--- START ---

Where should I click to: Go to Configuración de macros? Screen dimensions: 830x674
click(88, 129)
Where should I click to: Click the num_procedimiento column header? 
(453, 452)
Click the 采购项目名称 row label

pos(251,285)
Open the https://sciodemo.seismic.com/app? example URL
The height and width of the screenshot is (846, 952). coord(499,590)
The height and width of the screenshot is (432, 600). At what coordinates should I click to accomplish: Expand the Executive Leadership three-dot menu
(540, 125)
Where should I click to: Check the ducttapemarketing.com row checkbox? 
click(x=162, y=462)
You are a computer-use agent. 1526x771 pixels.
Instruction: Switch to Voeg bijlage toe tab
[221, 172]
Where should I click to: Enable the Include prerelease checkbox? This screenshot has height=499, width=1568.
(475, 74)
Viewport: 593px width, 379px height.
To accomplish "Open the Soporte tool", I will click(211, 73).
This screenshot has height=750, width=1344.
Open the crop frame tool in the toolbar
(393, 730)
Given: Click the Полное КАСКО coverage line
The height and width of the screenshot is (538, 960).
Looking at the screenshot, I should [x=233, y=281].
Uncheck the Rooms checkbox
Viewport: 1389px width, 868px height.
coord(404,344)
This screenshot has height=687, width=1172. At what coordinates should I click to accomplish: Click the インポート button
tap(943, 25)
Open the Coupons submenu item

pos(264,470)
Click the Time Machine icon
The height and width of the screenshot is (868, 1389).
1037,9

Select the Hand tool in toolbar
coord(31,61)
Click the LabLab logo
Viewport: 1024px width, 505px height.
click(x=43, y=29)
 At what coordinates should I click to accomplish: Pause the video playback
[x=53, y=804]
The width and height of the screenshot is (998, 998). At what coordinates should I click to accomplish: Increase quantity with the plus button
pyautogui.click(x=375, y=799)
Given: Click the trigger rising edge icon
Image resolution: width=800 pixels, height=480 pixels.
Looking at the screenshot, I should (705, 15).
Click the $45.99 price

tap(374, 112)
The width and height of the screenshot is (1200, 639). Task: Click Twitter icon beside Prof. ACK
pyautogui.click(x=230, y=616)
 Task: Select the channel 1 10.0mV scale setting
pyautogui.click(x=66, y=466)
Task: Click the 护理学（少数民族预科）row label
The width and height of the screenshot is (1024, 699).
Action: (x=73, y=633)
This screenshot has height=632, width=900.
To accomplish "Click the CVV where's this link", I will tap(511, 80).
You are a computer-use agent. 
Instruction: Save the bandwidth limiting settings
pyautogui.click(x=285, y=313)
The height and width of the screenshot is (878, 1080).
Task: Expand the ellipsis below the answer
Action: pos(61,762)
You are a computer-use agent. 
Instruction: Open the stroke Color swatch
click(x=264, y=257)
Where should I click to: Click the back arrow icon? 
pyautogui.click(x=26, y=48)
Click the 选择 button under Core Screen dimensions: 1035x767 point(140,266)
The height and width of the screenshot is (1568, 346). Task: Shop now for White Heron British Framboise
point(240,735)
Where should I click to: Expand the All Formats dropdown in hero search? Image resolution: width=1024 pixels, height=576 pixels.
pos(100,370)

--- END ---

The records above need to be transcribed in full. Keep every character unchanged.

Where should I click to: Go to Configuración de macros? Screen dimensions: 830x674
click(88, 129)
Where should I click to: Click the num_procedimiento column header? 
(453, 452)
Click the 采购项目名称 row label

pos(251,285)
Open the https://sciodemo.seismic.com/app? example URL
The height and width of the screenshot is (846, 952). coord(499,590)
The height and width of the screenshot is (432, 600). At what coordinates should I click to accomplish: Expand the Executive Leadership three-dot menu
(540, 125)
Where should I click to: Check the ducttapemarketing.com row checkbox? 
click(x=162, y=462)
You are a computer-use agent. 1526x771 pixels.
Instruction: Switch to Voeg bijlage toe tab
[221, 172]
Where should I click to: Enable the Include prerelease checkbox? This screenshot has height=499, width=1568.
(475, 74)
Viewport: 593px width, 379px height.
To accomplish "Open the Soporte tool", I will click(211, 73).
This screenshot has height=750, width=1344.
Open the crop frame tool in the toolbar
(393, 730)
Given: Click the Полное КАСКО coverage line
The height and width of the screenshot is (538, 960).
Looking at the screenshot, I should [x=233, y=281].
Uncheck the Rooms checkbox
Viewport: 1389px width, 868px height.
coord(404,344)
This screenshot has height=687, width=1172. At what coordinates should I click to accomplish: Click the インポート button
tap(943, 25)
Open the Coupons submenu item

pos(264,470)
Click the Time Machine icon
The height and width of the screenshot is (868, 1389).
1037,9

Select the Hand tool in toolbar
coord(31,61)
Click the LabLab logo
Viewport: 1024px width, 505px height.
click(x=43, y=29)
 At what coordinates should I click to accomplish: Pause the video playback
[x=53, y=804]
The width and height of the screenshot is (998, 998). At what coordinates should I click to accomplish: Increase quantity with the plus button
pyautogui.click(x=375, y=799)
Given: Click the trigger rising edge icon
Image resolution: width=800 pixels, height=480 pixels.
Looking at the screenshot, I should (705, 15).
Click the $45.99 price

tap(374, 112)
The width and height of the screenshot is (1200, 639). Task: Click Twitter icon beside Prof. ACK
pyautogui.click(x=230, y=616)
 Task: Select the channel 1 10.0mV scale setting
pyautogui.click(x=66, y=466)
Task: Click the 护理学（少数民族预科）row label
The width and height of the screenshot is (1024, 699).
Action: (x=73, y=633)
This screenshot has height=632, width=900.
To accomplish "Click the CVV where's this link", I will tap(511, 80).
You are a computer-use agent. 
Instruction: Save the bandwidth limiting settings
pyautogui.click(x=285, y=313)
The height and width of the screenshot is (878, 1080).
Task: Expand the ellipsis below the answer
Action: pos(61,762)
You are a computer-use agent. 
Instruction: Open the stroke Color swatch
click(x=264, y=257)
Where should I click to: Click the back arrow icon? 
pyautogui.click(x=26, y=48)
Click the 选择 button under Core Screen dimensions: 1035x767 point(140,266)
The height and width of the screenshot is (1568, 346). Task: Shop now for White Heron British Framboise
point(240,735)
Where should I click to: Expand the All Formats dropdown in hero search? Image resolution: width=1024 pixels, height=576 pixels.
pos(100,370)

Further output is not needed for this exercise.